Osborne's conversion
September 3, 2015
Osborne's conversion

Investors wondering whether to take advantage of the latest gyrations in the FTSE 100 could be forgiven for thinking this quotation refers to equities. In fact, it expresses how investors saw UK government bonds - then known as 'the funds' - in 1892.

At that point, write Sidney Homer and Richard Sylla in their classic History of Interest Rates, "the great bull market in British funds was at least seventy-five years old... It was worthwhile to buy funds in spite of the low yields because the buyer was virtually sure of a handsome capital gain."

The national debt then took the form of 'consolidated stock' or Consols - 'perpetual' bonds (ie, without maturity date) that came with a 2¾p coupon, due to fall to 2½p in 1903 under the terms of a famous debt conversion masterminded by chancellor George Goschen in 1888. With hindsight, we know that buying Goschen's 2½% Consols in 1892 would have made a terrible long-term investment. By 1912 - even before the inflationary turmoil of the First World War - you would have lost a fifth of your capital. If you had the patience of Job and waited 30 years until 1922, the capital loss would have mounted to 40 per cent.

In fact, you - or rather your estate - would have had just two opportunities to redeem your capital without taking a nominal loss (adjusted for inflation, losses would have been near-total). One was in 1946, during the post-war era of easy money created by enforced domestic savings. The other was this summer.

On 5 July, chancellor George Osborne redeemed all of Britain's outstanding 2½% Consols and other perpetual stock at face value as part of a debt clean-up first announced last October. There were headlines at the time about the 'war loan' being repaid - a reference to the 4% Consols issued by chancellor Winston Churchill in 1927 to refinance National War Bonds. But the redemption of Britain's 19th century 2½% Consols, which was announced in April, digs deeper into our financial heritage.

The accompanying graph shows the yield on those Consols and their pre-Goschen predecessors since 1727. The Battle of Waterloo in 1815, marking the end of the costly Napoleanic Wars with France, paved the way for an 80-year bull market that peaked in 1897 as the running yield on Consols fell to just 2.21 per cent. Fifty years later, the end of World War II opened a new era of mass consumption. An unprecedented surge in inflation and interest rates followed, reaching a climax in 1975 before a complete reversal into today's environment of deflation and quantitative easing.

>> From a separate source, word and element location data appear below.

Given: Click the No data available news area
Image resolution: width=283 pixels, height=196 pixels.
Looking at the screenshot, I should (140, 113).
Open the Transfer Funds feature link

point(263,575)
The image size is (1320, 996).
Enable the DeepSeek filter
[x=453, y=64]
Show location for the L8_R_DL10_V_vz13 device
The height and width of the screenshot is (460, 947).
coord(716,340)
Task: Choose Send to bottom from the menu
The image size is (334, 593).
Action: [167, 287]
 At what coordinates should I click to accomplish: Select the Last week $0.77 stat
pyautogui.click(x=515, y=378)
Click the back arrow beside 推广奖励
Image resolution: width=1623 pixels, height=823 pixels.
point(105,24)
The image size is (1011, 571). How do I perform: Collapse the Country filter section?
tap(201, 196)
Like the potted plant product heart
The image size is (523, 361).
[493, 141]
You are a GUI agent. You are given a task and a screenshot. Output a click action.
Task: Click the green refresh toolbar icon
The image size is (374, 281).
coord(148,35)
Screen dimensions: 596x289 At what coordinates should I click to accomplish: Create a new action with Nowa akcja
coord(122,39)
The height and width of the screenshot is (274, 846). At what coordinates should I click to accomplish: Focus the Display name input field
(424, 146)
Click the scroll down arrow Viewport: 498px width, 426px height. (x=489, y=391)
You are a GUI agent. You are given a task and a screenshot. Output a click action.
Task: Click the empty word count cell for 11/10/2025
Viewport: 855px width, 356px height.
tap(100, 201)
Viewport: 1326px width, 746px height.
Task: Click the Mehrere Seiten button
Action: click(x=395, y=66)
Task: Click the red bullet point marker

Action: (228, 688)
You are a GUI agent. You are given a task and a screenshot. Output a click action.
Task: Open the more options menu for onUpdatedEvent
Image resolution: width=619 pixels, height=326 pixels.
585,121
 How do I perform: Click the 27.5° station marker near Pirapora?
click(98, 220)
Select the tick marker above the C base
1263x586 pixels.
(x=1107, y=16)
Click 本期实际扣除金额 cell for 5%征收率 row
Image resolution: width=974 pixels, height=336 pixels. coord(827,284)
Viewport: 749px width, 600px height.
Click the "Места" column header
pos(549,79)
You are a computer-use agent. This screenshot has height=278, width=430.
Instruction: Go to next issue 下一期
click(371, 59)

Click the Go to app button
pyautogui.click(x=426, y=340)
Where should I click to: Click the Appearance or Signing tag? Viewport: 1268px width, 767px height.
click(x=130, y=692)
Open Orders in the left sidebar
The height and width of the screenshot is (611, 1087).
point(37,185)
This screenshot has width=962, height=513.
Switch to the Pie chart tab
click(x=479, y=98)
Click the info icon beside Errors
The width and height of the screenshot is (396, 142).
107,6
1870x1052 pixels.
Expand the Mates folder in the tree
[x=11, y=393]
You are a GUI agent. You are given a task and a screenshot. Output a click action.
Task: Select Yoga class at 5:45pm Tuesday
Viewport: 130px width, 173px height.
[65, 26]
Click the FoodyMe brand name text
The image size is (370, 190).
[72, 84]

This is why Mr Osborne, like Mr Goschen and Mr Churchill before him, has been able to convert old debt to new. As the graph shows, yields in the late 1880s had fallen below 3 per cent for the first time since the mid-18th century, offering the Victorian chancellor a golden opportunity to cheapen the government's interest payments on the national debt. Likewise, 30-year gilt yields in April were around 2.5 per cent, offering today's debt-minded chancellor a similar conversion opportunity on those 2½% Consols.

This parallel carries with it the obvious implication that buying 30-year gilts today, at a yield of about 2.5 per cent, may be a similarly bad investment to Groschen's Consols. Of course, history is never that simple: we live in a very different monetary era of fiat currencies, and if the global economy is entering a period of 'secular stagnation', as many sensible people believe, low interest rates should be here to stay for years. But the record of nearly three centuries shows just how extreme investors' demand for long-term debt has become.